**WHAT YOU NEED TO DO**
Scan the records for the word "Select". Report each line where it occurs.
(MATERIAL PROVIDED Opens)
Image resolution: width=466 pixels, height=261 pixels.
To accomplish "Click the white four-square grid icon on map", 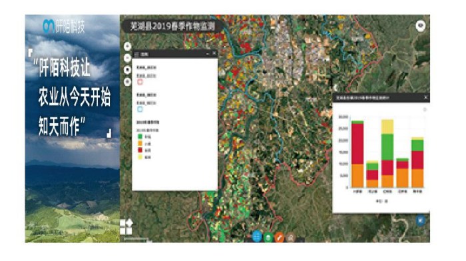I will [126, 227].
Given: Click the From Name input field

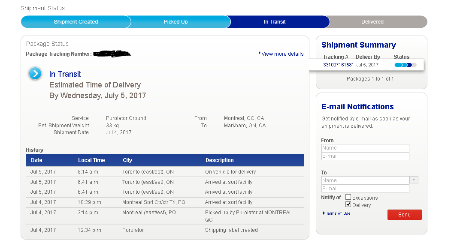Looking at the screenshot, I should (365, 148).
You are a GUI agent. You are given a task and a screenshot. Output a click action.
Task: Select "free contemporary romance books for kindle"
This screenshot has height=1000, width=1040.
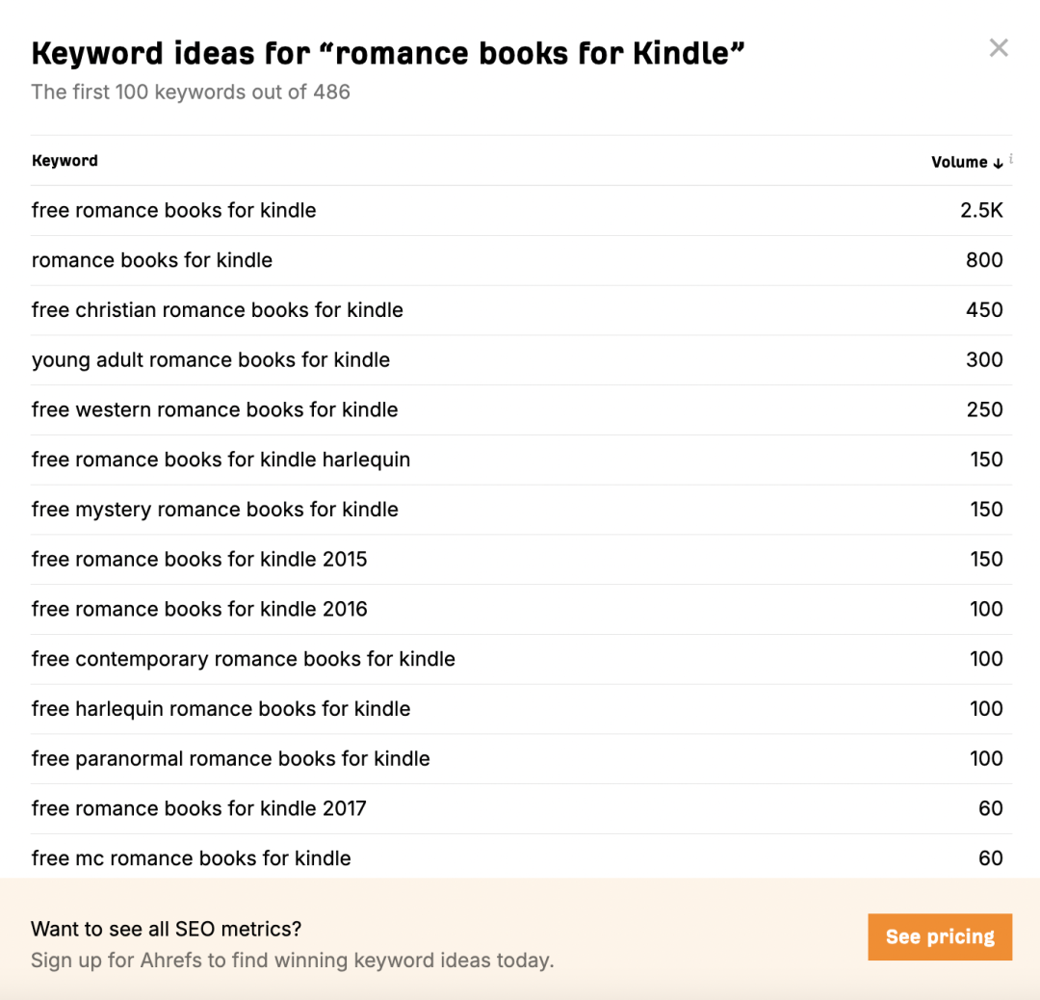(243, 660)
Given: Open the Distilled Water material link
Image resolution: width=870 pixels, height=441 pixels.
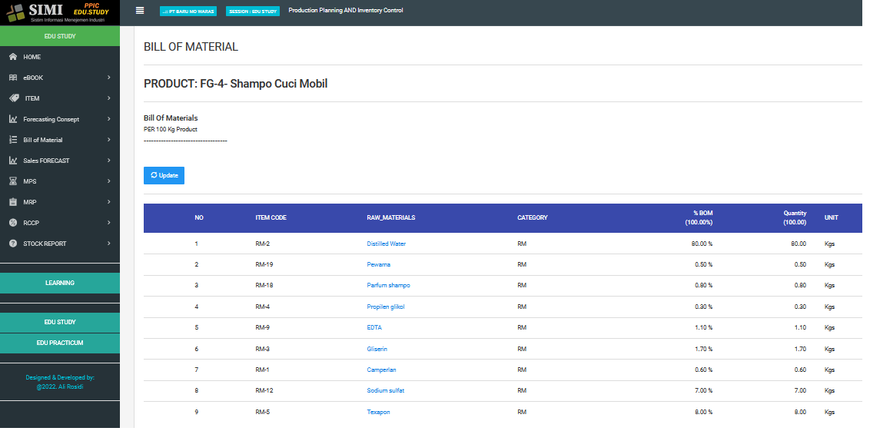Looking at the screenshot, I should tap(386, 244).
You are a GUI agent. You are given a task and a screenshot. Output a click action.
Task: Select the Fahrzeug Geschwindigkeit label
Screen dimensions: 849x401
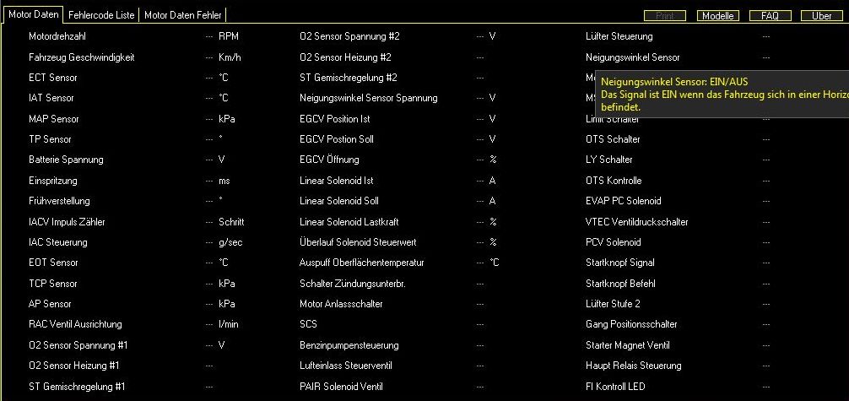(81, 57)
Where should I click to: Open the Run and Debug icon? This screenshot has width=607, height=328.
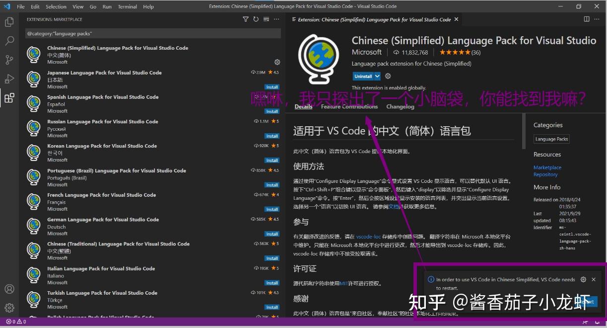[x=9, y=79]
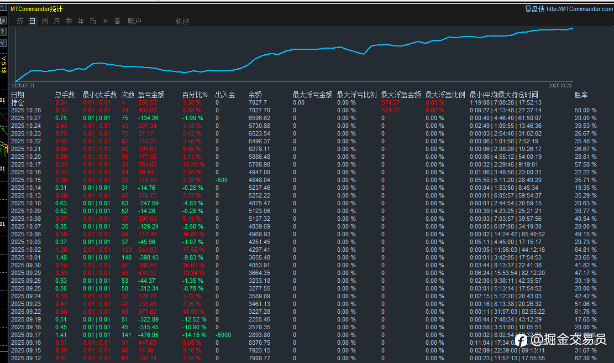Viewport: 614px width, 363px height.
Task: Open the MTCommander.com website link
Action: (579, 9)
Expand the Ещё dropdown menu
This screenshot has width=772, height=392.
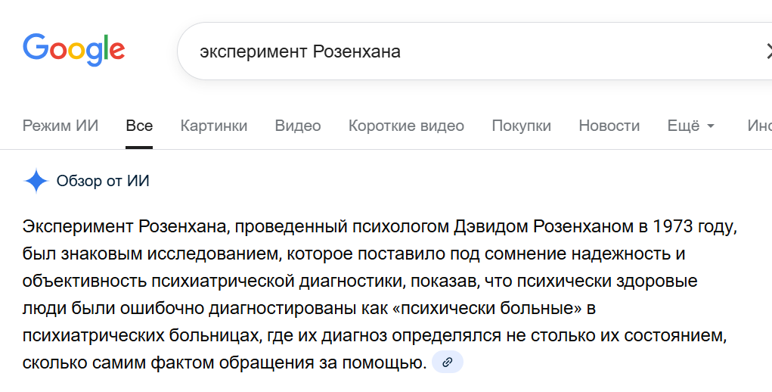[x=691, y=126]
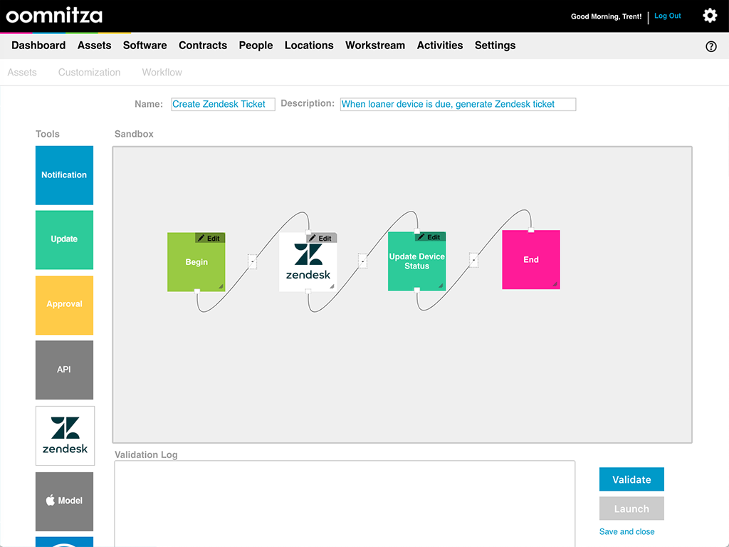
Task: Open the help question mark icon
Action: pyautogui.click(x=710, y=46)
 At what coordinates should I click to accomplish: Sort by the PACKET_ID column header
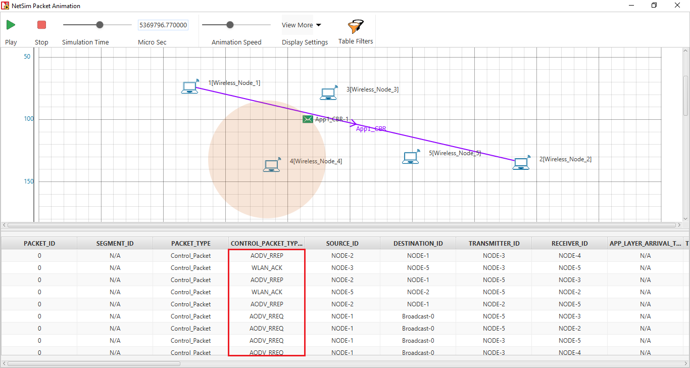pos(39,244)
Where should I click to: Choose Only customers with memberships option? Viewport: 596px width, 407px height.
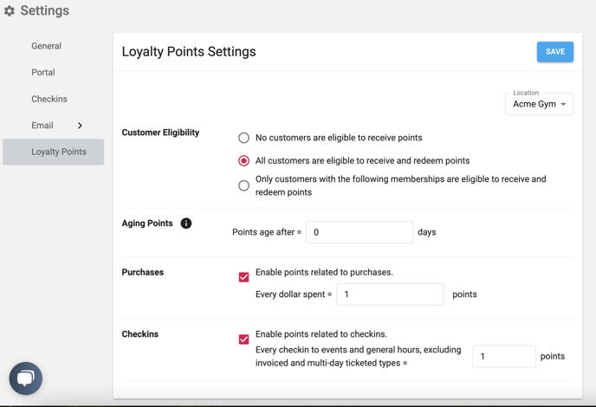(243, 185)
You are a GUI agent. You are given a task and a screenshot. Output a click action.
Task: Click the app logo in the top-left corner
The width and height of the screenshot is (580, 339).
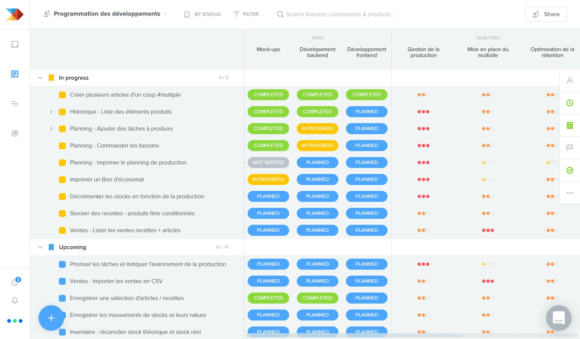[14, 14]
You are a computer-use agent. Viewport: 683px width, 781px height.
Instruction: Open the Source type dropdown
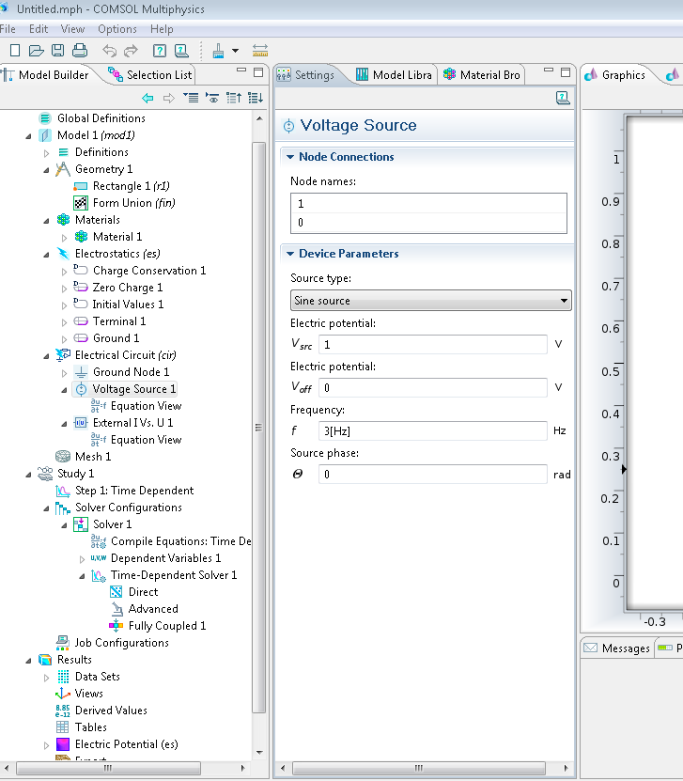[x=431, y=301]
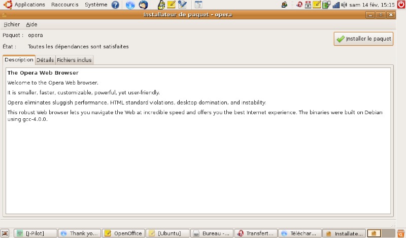This screenshot has width=406, height=238.
Task: Open the Aide menu
Action: (x=31, y=24)
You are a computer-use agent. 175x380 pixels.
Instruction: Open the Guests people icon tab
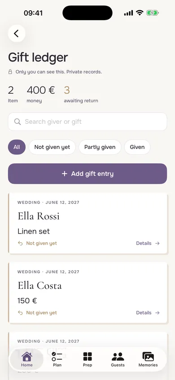pyautogui.click(x=118, y=357)
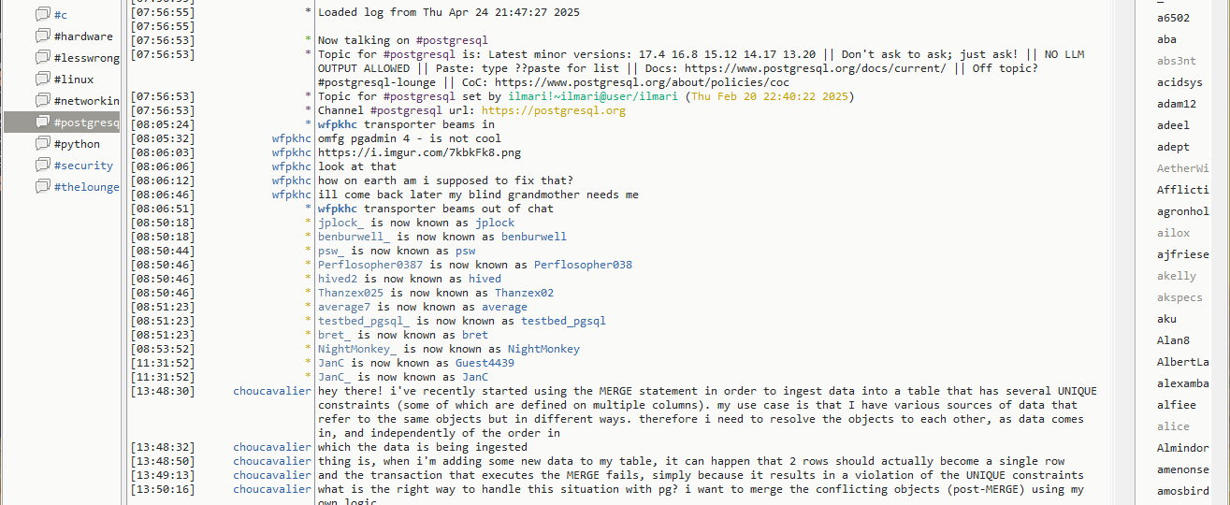
Task: Open the PostgreSQL docs link in topic
Action: pos(815,68)
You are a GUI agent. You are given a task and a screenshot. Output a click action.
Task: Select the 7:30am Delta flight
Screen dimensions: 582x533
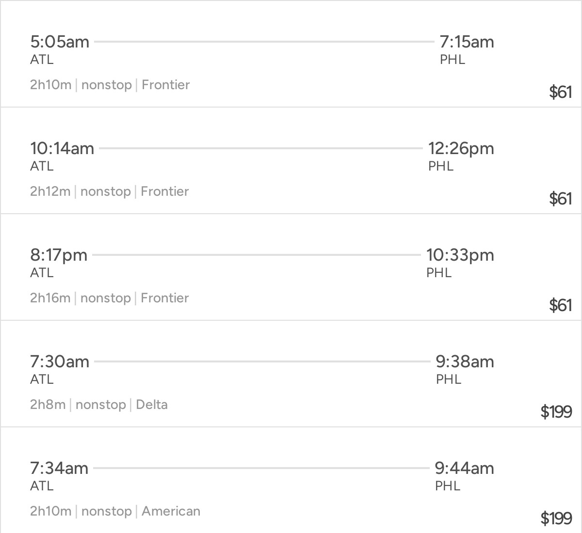(x=291, y=374)
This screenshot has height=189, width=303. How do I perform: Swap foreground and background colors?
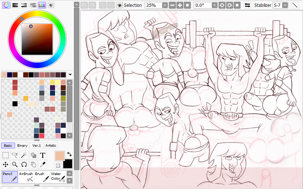pyautogui.click(x=69, y=154)
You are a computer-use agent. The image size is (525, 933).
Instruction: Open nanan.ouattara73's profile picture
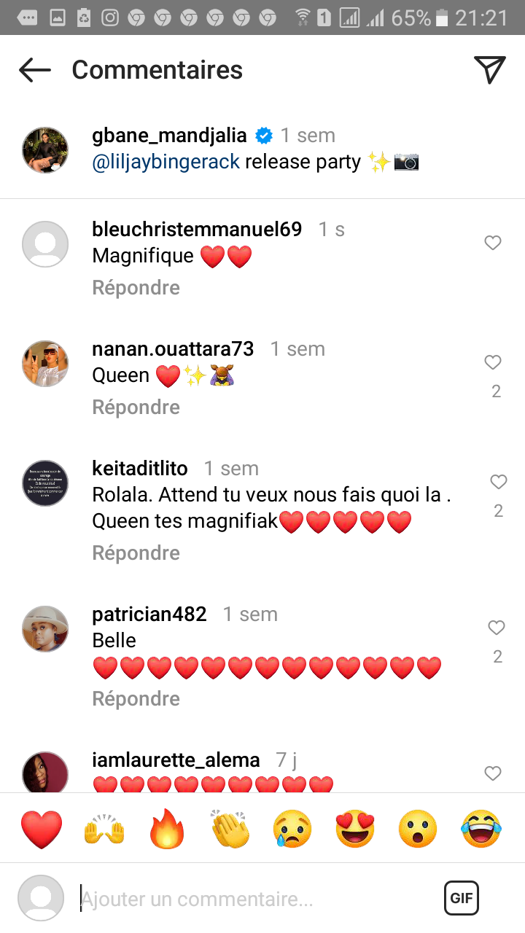tap(45, 364)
(MATERIAL PROVIDED Closes)
**RESULT FOR THIS TASK**
Task: Select "free contemporary romance books for kindle"
Task: Select the Fahrzeug Geschwindigkeit label
Task: Select the 7:30am Delta flight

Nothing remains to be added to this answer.